§ **Task to carry out**
Records follow. Pull out every line that contains "column".

§ **Input**
====
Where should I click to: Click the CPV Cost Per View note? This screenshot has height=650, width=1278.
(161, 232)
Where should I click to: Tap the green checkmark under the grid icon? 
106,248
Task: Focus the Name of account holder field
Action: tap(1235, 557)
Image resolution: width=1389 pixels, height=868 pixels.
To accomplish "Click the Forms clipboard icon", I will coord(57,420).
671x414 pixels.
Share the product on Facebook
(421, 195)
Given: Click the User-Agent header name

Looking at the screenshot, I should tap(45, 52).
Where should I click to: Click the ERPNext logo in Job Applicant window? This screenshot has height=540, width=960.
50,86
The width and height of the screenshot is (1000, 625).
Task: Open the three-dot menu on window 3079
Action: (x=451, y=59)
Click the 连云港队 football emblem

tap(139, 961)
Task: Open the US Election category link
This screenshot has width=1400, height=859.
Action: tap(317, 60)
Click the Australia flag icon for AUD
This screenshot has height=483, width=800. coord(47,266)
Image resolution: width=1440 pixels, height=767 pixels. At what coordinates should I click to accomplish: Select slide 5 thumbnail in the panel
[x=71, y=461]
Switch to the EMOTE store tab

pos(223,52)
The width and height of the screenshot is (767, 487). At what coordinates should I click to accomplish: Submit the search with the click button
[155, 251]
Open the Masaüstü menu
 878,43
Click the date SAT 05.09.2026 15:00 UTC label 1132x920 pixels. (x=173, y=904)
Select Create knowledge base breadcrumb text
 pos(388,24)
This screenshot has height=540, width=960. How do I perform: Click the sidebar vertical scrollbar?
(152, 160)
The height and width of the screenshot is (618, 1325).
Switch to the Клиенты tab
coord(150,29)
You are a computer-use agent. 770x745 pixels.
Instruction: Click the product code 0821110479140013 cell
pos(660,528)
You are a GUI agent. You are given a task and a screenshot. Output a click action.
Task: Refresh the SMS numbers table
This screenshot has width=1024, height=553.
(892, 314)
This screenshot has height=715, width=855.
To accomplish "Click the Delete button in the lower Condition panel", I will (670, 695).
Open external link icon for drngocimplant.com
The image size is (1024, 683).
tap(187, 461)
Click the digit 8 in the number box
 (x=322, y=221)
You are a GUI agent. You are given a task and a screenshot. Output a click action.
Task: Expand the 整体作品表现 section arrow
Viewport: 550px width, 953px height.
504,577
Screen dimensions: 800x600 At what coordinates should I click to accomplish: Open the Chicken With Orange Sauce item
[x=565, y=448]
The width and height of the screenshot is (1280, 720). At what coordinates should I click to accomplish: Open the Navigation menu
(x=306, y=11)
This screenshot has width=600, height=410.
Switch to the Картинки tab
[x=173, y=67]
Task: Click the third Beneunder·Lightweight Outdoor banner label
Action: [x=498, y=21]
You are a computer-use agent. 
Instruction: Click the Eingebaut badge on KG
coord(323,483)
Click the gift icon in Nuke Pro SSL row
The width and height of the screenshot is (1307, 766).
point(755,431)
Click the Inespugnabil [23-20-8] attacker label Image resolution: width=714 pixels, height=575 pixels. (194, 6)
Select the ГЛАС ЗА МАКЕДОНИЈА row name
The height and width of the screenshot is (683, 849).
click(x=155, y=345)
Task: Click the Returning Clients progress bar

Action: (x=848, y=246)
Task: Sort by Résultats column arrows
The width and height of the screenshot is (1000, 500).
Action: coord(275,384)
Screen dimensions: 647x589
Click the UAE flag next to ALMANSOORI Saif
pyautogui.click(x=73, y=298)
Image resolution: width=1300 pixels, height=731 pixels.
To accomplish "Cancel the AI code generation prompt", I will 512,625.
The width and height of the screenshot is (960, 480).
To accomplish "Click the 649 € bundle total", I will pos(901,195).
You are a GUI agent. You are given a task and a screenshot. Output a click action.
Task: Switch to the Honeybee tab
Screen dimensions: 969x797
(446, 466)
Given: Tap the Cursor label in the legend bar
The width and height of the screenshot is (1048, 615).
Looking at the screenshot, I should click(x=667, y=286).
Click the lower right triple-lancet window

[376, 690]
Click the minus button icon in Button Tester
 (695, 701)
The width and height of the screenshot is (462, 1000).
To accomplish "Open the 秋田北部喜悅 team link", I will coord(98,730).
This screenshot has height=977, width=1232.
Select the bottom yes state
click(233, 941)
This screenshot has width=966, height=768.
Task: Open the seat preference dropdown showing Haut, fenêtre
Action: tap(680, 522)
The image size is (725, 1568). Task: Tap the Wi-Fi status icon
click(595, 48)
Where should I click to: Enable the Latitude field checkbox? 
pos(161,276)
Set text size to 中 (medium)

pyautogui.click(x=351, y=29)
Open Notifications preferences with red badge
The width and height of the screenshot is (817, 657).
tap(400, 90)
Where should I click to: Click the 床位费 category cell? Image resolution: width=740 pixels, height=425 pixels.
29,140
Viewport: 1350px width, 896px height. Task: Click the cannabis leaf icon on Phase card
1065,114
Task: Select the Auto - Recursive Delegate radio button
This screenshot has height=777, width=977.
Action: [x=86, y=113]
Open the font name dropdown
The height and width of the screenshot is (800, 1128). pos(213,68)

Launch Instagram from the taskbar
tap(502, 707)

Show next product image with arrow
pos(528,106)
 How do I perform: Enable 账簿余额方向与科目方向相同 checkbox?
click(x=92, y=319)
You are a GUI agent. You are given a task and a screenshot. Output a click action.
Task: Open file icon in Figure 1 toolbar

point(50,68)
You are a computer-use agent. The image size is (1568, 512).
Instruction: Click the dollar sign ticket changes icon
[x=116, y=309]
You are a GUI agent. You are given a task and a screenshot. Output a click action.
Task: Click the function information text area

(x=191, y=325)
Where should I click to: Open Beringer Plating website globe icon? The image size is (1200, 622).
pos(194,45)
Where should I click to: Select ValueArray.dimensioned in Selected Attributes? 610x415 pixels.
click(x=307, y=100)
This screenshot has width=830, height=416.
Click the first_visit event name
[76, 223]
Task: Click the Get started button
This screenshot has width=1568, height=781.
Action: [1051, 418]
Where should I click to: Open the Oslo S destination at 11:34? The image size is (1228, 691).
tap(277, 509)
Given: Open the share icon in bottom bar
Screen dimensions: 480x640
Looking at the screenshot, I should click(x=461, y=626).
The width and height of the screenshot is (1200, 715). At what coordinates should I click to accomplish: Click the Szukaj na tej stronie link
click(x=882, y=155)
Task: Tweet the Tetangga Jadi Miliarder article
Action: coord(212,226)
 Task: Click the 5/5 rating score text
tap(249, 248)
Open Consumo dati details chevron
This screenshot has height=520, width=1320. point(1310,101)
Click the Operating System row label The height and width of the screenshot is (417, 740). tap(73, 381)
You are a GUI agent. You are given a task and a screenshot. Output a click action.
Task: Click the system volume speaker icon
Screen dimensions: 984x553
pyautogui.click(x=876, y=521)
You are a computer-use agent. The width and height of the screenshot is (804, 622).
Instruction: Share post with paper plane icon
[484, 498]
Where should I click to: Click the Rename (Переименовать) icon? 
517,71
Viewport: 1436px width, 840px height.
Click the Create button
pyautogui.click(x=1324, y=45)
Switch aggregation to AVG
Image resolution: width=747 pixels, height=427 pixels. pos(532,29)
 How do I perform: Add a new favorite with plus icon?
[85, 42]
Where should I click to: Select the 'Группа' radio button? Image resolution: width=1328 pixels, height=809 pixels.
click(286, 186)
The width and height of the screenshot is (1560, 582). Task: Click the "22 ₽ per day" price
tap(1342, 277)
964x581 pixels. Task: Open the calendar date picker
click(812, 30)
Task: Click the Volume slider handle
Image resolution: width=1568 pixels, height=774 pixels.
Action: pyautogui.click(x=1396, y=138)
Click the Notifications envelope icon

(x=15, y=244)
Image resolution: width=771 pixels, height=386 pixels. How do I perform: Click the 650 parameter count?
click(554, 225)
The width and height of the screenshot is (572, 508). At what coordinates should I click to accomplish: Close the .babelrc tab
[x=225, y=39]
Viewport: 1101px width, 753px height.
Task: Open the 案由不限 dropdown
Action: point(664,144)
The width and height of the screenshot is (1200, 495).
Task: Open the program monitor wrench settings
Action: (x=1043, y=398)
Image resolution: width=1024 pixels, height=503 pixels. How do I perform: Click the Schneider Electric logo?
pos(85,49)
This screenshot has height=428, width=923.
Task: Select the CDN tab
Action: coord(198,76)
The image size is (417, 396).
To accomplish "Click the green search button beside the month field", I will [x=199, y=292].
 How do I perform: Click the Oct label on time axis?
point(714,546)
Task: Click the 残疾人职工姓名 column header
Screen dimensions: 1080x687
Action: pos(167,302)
====
§ **Answer for the task**
Task: Sort by Résultats column arrows
Task: Click the 残疾人职工姓名 column header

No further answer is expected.